### Page extract

-- Opening Marker --

In 2021 the Ministry of Road Transport and Highways entered into an MoU with the Defence Research and Development Organisation (DRDO) to strengthen cooperation in sustainable geohazard management.
- The Ministry and DRDO had agreed to work together in areas that would be beneficial to both parties, such as conceptual planning of integrated avalanche/landslide protection schemes or all-weather connectivity in our country’s snowy regions, including the preliminary feasibility of tunnels and viaducts.
- Additionally, they agreed to work together on the planning and construction of various avalanche and landslide control structures, as well as on the creation of tunnel proposals and project reports.
- This effort was designed to protect users of the nation’s national highways from the damaging impacts of landslides and other natural disasters.
- With an emphasis on terrains and avalanches, the Defence Geo Informatics Research Establishment (DGRE), a DRDO laboratory, is the pioneer in the creation of vital technologies for boosting combat effectiveness.
- Map-making, forecasting, monitoring, controlling, and mitigating landslides and avalanches in the Himalayan terrain are all part of its responsibilities and mandate.
- Both organizations had agreed to employ DRDO’s knowledge through DGRE to provide long-term solutions to damage brought on by landslides, avalanches, and other natural disasters on different national highways across the nation.
The integration of disaster risk reduction and development has been a focus of national-level policy, guidelines, plans, programs, initiatives, and procedures as well as regulatory measures focused on technical, administrative, financial, legal, and sociocultural issues.
Geohazard risk reduction- UNESCO
UNESCO’s work on Geohazard Risk Reduction operates by the four Priorities for Action of the Sendai Framework for Disaster Risk Reduction 2015-2030:
- Understanding disaster risk
- Strengthening disaster risk governance to manage disaster risk
- Investing in disaster risk reduction for resilience
- Enhancing disaster preparedness for effective response and Build Back Better in recovery, rehabilitation, and reconstruction.
Geological hazard mitigation
Geotechnical engineers work to avoid or lessen issues brought on by geohazards. Geological Hazards Mitigation is the application of geological engineering principles to minimize or prevent the effects of naturally occurring geologic hazards.

-- Closing Marker --

### Record excerpts
-- Opening Marker --

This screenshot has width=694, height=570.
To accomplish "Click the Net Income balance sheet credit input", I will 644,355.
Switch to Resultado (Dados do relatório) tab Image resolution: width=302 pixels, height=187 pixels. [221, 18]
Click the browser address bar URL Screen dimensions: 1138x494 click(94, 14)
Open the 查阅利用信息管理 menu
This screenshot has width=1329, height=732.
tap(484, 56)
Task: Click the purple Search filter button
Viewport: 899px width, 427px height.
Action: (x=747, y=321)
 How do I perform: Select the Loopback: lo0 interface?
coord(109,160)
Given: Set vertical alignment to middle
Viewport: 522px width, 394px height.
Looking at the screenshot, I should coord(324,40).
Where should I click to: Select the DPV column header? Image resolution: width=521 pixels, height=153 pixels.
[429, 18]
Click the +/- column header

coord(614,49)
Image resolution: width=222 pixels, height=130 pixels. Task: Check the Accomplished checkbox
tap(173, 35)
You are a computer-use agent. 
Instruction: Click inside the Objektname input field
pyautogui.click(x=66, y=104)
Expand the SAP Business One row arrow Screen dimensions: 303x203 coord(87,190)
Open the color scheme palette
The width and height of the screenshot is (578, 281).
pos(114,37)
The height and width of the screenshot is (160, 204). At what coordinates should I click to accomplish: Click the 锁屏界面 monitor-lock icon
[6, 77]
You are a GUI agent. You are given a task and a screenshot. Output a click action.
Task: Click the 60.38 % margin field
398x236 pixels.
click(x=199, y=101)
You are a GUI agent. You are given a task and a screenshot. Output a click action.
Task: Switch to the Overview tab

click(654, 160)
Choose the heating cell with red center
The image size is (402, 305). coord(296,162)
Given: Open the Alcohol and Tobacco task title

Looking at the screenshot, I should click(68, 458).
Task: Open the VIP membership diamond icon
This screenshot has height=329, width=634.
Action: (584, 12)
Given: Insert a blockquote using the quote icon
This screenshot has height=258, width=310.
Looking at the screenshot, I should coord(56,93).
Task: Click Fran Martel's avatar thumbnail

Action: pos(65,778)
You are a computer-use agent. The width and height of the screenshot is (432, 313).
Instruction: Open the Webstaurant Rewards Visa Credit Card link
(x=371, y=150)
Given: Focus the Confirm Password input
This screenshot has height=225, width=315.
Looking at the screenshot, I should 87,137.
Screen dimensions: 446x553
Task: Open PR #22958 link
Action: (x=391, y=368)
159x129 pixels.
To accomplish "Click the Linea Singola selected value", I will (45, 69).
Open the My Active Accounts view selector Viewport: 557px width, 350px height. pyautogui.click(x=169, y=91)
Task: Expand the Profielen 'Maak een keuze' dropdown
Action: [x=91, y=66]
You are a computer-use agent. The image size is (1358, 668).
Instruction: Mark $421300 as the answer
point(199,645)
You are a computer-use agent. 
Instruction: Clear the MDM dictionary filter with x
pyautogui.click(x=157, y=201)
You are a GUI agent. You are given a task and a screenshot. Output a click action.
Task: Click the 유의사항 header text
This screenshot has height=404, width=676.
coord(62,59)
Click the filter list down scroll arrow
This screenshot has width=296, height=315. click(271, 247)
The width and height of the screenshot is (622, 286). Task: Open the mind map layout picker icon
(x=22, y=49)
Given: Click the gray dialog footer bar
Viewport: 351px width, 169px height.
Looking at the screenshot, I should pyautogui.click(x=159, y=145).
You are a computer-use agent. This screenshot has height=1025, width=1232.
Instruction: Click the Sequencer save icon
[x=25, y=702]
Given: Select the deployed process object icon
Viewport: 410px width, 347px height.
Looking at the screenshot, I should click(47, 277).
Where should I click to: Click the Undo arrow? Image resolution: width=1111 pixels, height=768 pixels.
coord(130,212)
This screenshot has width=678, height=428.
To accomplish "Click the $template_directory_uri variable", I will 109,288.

-- Closing Marker --

Continue the text on geohazard management, starting right after its last sentence.

### Answer below
- A risk assessment and analysis of natural and artificial systems in urban and coastal zones are necessary to successfully defend geotechnical engineering projects that are likely to be endangered by geohazards.
- Geotechnical engineers may precisely ascertain the material characteristics of geomaterials including soils, rocks, minerals, and concrete through site investigations and afterward evaluate the potential risk they offer to people, property, and the environment.
- Risk reduction technologies that are based on the detection, analysis, and assessment of possible geohazards must be developed because geohazards cannot be discovered until they occur.
- Therefore, improving safety risk assessment and management approaches as well as creating tools and processes to quantify the uncertainties of geomaterials is of utmost importance.
Geohazards are increasing across the globe due to climate change and increase the risk of long-term disruption to transport systems. A reliable and efficient transport system/network is a major catalyst for the development of a country and the backbone of its functioning.
Disruption of the transport system will cause economic setbacks and impact citizens’ security and access to critical infrastructure such as hospitals, schools, or shelters.
Therefore, a geohazard risk management perspective that incorporates people, the environment, hydrology, geology, and transportation infrastructure needs to be adopted for a robust and resilient transport network.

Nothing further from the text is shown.